> Assignment:
Starting at the line that contains "Click the help" and ending at the line that contains "Task: Toggle the rout layer checkbox", the lines below are to be given again exactly, with nothing added.

===== Record set

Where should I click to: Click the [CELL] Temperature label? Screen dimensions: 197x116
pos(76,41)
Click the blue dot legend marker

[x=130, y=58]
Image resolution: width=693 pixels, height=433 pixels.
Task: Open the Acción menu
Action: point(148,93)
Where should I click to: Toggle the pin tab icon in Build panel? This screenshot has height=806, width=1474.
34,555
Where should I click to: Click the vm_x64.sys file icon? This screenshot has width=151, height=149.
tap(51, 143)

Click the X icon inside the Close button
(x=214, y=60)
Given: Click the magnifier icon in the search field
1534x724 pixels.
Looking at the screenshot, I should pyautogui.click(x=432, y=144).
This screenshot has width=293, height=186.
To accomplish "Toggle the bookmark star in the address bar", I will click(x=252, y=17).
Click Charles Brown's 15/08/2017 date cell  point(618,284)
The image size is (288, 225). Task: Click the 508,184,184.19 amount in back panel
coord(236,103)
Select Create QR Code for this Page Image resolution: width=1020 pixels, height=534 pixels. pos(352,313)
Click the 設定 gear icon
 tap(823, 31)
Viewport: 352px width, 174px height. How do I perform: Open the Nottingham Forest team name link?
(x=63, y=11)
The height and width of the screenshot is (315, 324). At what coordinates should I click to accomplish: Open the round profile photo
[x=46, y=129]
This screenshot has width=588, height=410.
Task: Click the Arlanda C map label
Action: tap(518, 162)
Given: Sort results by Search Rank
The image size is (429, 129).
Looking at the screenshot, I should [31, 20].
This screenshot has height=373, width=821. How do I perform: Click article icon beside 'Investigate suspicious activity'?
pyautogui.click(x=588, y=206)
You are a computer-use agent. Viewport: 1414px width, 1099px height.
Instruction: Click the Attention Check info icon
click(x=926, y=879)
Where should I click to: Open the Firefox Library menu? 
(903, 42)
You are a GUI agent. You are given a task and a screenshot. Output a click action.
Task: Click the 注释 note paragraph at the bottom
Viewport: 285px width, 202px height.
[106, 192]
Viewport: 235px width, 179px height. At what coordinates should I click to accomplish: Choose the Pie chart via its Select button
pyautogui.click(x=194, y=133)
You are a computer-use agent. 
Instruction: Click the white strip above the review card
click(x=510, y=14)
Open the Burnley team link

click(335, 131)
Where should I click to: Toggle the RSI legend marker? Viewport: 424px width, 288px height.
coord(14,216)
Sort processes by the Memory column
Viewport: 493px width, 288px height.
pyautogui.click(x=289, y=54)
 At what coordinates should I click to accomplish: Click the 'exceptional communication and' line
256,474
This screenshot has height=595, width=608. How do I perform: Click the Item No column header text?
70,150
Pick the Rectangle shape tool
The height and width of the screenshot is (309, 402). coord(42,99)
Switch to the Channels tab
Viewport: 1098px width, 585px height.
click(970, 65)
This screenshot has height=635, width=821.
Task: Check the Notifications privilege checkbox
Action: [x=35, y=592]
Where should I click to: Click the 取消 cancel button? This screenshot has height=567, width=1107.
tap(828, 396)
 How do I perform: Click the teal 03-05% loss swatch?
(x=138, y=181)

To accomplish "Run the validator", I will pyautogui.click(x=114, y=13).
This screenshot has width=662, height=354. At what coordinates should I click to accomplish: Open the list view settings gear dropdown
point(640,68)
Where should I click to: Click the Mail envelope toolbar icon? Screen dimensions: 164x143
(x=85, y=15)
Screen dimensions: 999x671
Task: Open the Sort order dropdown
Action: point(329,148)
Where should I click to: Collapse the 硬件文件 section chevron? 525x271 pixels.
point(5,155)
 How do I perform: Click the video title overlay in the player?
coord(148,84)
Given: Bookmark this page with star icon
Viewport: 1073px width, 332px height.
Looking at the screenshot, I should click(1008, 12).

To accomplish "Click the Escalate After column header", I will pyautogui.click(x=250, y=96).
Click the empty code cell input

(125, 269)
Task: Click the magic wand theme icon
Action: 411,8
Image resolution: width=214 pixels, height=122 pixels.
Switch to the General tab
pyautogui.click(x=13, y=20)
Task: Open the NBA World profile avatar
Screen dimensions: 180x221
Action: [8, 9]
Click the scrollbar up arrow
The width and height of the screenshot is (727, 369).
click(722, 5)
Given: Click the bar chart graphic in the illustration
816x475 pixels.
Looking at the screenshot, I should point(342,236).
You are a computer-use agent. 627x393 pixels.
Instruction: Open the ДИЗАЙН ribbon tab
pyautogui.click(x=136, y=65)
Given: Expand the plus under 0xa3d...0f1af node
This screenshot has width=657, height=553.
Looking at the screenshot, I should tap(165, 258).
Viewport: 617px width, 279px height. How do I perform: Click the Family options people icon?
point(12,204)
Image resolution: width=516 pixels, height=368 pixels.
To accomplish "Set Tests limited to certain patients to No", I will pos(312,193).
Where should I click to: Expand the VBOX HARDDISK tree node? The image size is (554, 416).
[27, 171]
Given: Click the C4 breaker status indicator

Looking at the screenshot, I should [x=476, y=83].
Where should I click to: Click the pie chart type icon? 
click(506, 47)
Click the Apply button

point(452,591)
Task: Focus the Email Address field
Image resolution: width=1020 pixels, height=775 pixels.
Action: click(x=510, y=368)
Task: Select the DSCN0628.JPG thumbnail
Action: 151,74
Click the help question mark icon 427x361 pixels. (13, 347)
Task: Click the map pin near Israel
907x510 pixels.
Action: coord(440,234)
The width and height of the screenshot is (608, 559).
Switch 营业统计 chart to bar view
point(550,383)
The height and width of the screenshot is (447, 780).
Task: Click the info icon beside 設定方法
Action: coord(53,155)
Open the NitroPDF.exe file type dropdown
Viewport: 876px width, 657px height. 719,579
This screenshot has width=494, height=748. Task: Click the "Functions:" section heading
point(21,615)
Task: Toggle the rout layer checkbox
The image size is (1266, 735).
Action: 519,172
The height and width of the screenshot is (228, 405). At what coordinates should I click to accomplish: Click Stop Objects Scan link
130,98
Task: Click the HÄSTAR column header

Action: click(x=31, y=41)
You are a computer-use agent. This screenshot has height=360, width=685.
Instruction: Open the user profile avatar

==========

> Exercise solution:
Click the help question mark icon 427x361 pixels. (13, 347)
Task: Click the map pin near Israel
907x510 pixels.
Action: coord(440,234)
The width and height of the screenshot is (608, 559).
Switch 营业统计 chart to bar view
point(550,383)
The height and width of the screenshot is (447, 780).
Task: Click the info icon beside 設定方法
Action: coord(53,155)
Open the NitroPDF.exe file type dropdown
Viewport: 876px width, 657px height. 719,579
This screenshot has width=494, height=748. Task: Click the "Functions:" section heading
point(21,615)
Task: Toggle the rout layer checkbox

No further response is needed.